Nuestra mamá podía tomar un descanso también para leer varios misterios por Agatha Christie, aunque nos preparaba los desayunos y los almuerzos. Por las noches salíamos a comer. Muchas veces fuimos en taxi desde la oficina central del complejo. Al comenzar el trayecto, mi papá le dijo al taxista, vamos a tal restaurante, ¿Cuanto cuesta? Todo bien, ¡pero mi papá no sabía los números suficientes para entender la respuesta, mucho menos regatear en español! Hubiera sido posible comunicarse por señales de la mano, si teníamos la idea de hacerlo.

Lo que pasó era más un juego cómico. El conductor decía, “1400 pesos.” Yo se lo explique a mi papá. El papá me preguntó la palabra 1000. Le dije, “mil.” Papi se lo dijo, “Mil.” El taxista le diría 1300. Lo interpreté para mi papá. El quería decir 1100. Le dije, “Mil cien.” Mi papá estaba al punto de decirlo, pero le interrumpió el taxista y me dirigió la palabra, “¡Lo sé! ¡Lo oí!” ¿Que tal 1200?” Me padre me preguntó, “¿Qué pasa?” Le explique, y le dijo al conductor que sí! ¡1200 es!
------------------------------------------------------------
Tarea:
Responde estas preguntas según el relato de arriba:
1. ¿De qué autora eran los misterios que leía la mamá?
2. ¿Desde qué lugar tomaban muchas veces el taxi?
3. ¿Qué precio aceptó al final el papá?

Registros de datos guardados
------------------------------------------------------------
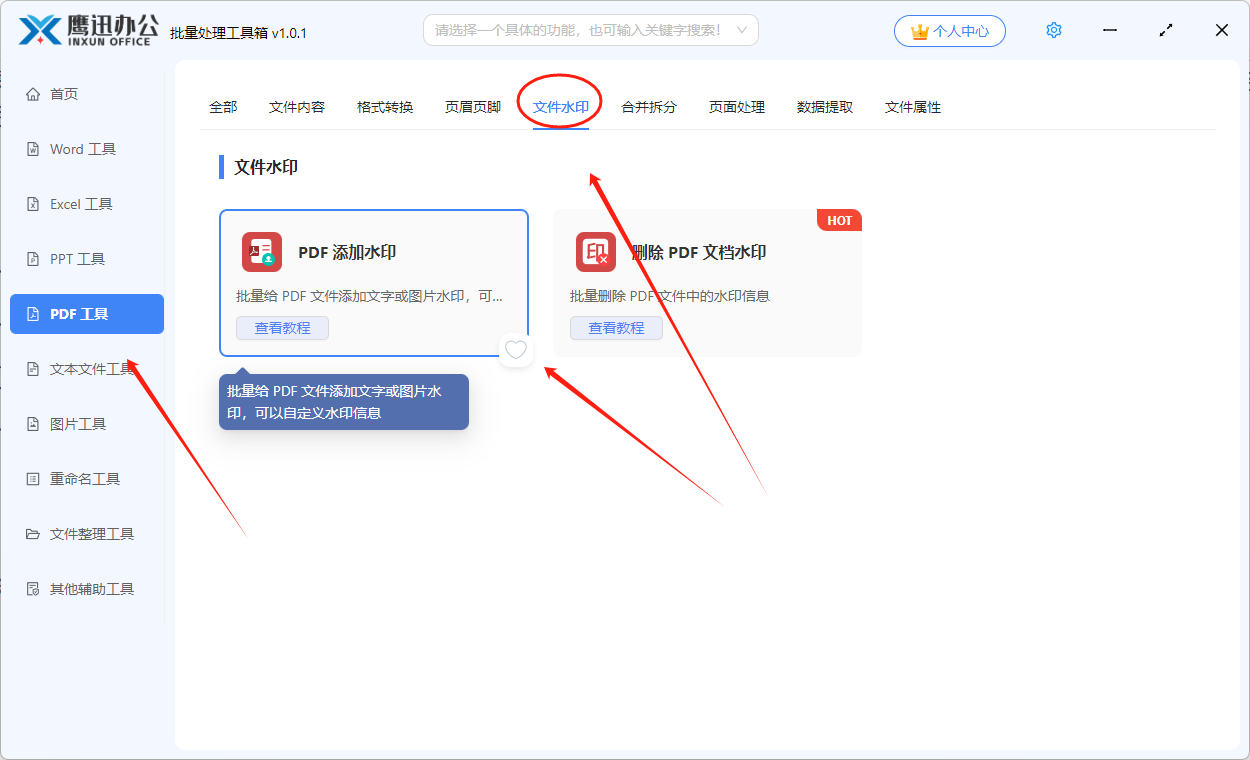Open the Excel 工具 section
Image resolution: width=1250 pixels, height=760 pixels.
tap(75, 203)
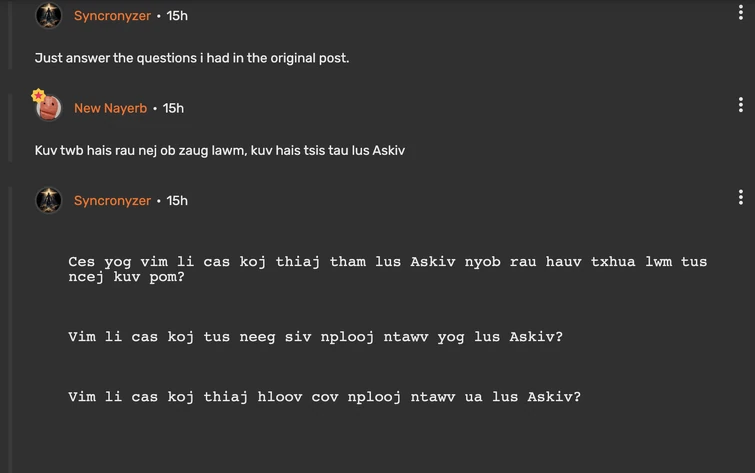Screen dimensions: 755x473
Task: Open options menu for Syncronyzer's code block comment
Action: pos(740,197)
------------------------------------------------------------
Solución del ejercicio:
1. De Agatha Christie.
2. Desde la oficina central del complejo.
3. 1200 pesos.